Passage shown
┌────────
0

I have a script that processes dozens of image files (using Pillow). Recently, I've noticed that my script fails with TIF (CMYK/16) format. So I've created a test case.

images = [
    "cmyk-8.tif",
    "cmyk-16.tif",
    "rgb-8.tif",
    "rgb-16.tif",
]

for img_name in images:
    path = img_dir + "\\" + img_name
    try:
        img = Image.open(path)
    except OSError as e:
        print(e)
    else:
        print("success: " + img_name)

This produces the following output:

success: cmyk-8.tif
cannot identify image file '...\\cmyk-16.tif'
success: rgb-8.tif
success: rgb-16.tif

So the problem is definitely with the TIF (CMYK/16) format.

How can I open this specific format, or convert it to a openable(?) format (that is RGB/8, RGB/16, CMYK/8) first, and then open it?


In another QA, GDAL was suggested to solve the problem. I've tried it (install GDAL, associate it with Python, and make it work with the current script), but eventually gave up (too problematic). So I've decided just to focus on gdal_translate.

I've installed "gdal-203-1911-x64-core.msi" from GISInternals, and tried to do the conversion:

"C:\Program Files\GDAL\gdal_translate.exe" -scale -ot byte -of JPEG "C:\Users\%username%\Documents\GitHub\dump\python\tif-cmyk-16\images\cmyk-16.tif" "cmyk-16.jpg"

but it didn't work. I got incorrect conversion:

output comparison

I'm not familiar with GDAL, so I must be doing something wrong. How do I get it to do the conversion correct?

Also, this is the cmd output:

ERROR 1: Can't load requested DLL: C:\Program Files\GDAL\gdalplugins\ogr_MSSQLSpatial.dll
126: The specified module could not be found.

ERROR 1: Can't load requested DLL: C:\Program Files\GDAL\gdalplugins\ogr_MSSQLSpatial.dll
126: The specified module could not be found.

Input file size is 200, 200
0...10...20...30...40...50...60...70...80...90...100 - done.
Press any key to continue . . .

It seems something is missing, and I don't know if the inccorect conversion is related to this.

Related scripts and output files can be found here.

akinuri
  • 10,690
  • 10
  • 65
  • 102
  • Have You tried filling bug report on Pillow? Looking at the source and documentation it does not look like supported. Soooo.... libtiff? – Kamiccolo Jun 08 '18 at 12:56
  • 1
    @Kamiccolo I think it's a WIP. Martijn posted a link to this [page](https://github.com/python-pillow/Pillow/issues/1888) in his [answer](https://stackoverflow.com/a/48950889/2202732). So it seems like it's documented. – akinuri Jun 08 '18 at 13:18

1 Answers1

1

Seems like the other images are working, so I will focus on the 16 bit cmyk tif conversion to 8 bit rgb jpeg. I guess this approach will apply for other conversions too with a few tweaks.
└────────
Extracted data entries
┌────────
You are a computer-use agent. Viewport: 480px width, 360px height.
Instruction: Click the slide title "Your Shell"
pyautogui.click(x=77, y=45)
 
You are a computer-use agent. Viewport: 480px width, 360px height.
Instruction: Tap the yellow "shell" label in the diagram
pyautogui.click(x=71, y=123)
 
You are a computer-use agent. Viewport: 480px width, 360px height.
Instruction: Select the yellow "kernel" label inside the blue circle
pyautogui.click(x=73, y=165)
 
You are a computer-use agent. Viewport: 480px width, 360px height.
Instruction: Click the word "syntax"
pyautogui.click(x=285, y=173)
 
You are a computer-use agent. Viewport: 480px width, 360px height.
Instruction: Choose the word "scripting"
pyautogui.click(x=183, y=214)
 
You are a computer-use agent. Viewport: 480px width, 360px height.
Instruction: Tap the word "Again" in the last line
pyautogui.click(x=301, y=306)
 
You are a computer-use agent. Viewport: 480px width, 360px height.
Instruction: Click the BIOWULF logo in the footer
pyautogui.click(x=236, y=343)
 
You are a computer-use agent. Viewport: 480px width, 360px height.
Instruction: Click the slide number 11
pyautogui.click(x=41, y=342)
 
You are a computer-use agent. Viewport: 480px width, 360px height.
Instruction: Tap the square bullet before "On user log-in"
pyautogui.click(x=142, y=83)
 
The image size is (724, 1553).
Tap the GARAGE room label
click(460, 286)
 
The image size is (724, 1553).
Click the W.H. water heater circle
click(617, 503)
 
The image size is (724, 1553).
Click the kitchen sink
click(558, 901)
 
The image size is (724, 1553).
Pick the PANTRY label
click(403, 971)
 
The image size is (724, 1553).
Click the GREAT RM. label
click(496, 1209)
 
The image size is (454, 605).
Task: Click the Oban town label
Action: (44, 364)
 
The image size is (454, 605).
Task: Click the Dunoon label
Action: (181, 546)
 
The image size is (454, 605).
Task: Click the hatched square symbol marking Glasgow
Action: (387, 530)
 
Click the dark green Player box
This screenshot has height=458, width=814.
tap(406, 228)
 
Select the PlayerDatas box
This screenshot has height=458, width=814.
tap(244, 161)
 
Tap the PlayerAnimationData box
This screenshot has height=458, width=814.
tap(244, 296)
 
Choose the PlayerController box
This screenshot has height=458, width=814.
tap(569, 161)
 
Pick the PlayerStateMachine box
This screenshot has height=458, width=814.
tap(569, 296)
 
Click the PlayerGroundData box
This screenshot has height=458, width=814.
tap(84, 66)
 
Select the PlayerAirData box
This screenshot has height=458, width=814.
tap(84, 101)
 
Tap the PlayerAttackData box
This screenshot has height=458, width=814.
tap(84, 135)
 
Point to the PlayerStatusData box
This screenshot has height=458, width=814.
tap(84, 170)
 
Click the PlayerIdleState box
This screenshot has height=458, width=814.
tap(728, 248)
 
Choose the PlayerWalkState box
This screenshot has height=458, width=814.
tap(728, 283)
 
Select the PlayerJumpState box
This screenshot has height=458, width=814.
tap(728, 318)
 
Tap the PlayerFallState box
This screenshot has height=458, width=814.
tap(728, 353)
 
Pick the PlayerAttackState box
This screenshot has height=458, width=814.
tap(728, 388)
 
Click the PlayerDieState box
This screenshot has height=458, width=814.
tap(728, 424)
└────────
Task prompt
Pick up the forum thread about opening 16-bit CMYK TIF files right after its final sentence and keep writing the answer.

Written response
Here are a few ways to convert it. The first two uses GDAL since you suggested that, the last approach uses libtiff, which i think is a slightly more appropriate for your use case.

GDAL from command line

From pure command line I got it working with two commands and an intermediate tif.

First convert the 16 bit tif to an 8 bit tif

gdal_translate -scale -ot byte -of GTIFF cmyk-16.tif cmyk-out.tif -co PHOTOMETRIC=CMYK

The file cmyk-out.tif is now in 8 bit. It can now be converted into jpeg with the following command

gdal_translate -of JPEG cmyk-out.tif cmyk-out.jpg

Hence you can just create a batch script chaining the two commands (and maybe deleting the intermediate tif)

GDAL (and numpy and PIL) from python

If the problem seems to be that the image can not be opened by PIL, you could use GDAL for the opening, numpy for the conversion to 8 bit and PIL for the conversion to RGB.

from osgeo import gdal
import numpy as np
from PIL import Image

def reduceDepth(image, display_min, display_max):
    image -= display_min
    image = np.floor_divide(image, (display_min - display_max + 1) / 256)
    image = image.astype(np.uint8)
    return image

raster = gdal.Open("cmyk-16.tif")
c = raster.GetRasterBand(1).ReadAsArray()
m = raster.GetRasterBand(2).ReadAsArray()
y = raster.GetRasterBand(3).ReadAsArray()
k = raster.GetRasterBand(4).ReadAsArray()

cmyk = np.dstack((c, m, y, k))
cmyk8 = reduceDepth(cmyk, 0, 65536)

im = Image.fromarray(cmyk8)
im = im.convert('RGB')
im.save("cmyk-out.jpeg")

Using libtiff instead of GDAL

You can also use libtiff to open the tif instead of gdal. Then the above script will look like this

import numpy as np
from PIL import Image
from libtiff import TIFF

input = TIFF.open("cmyk-16.tif").read_image()

def reduceDepth(image, display_min, display_max):
    image -= display_min
    image = np.floor_divide(image, (display_min - display_max + 1) / 256)
    image = image.astype(np.uint8)
    return image

v8 = reduceDepth(input, 0, 65536)

im = Image.fromarray(v8)
im = im.convert('RGB')
im.save("cmyk-out.jpeg")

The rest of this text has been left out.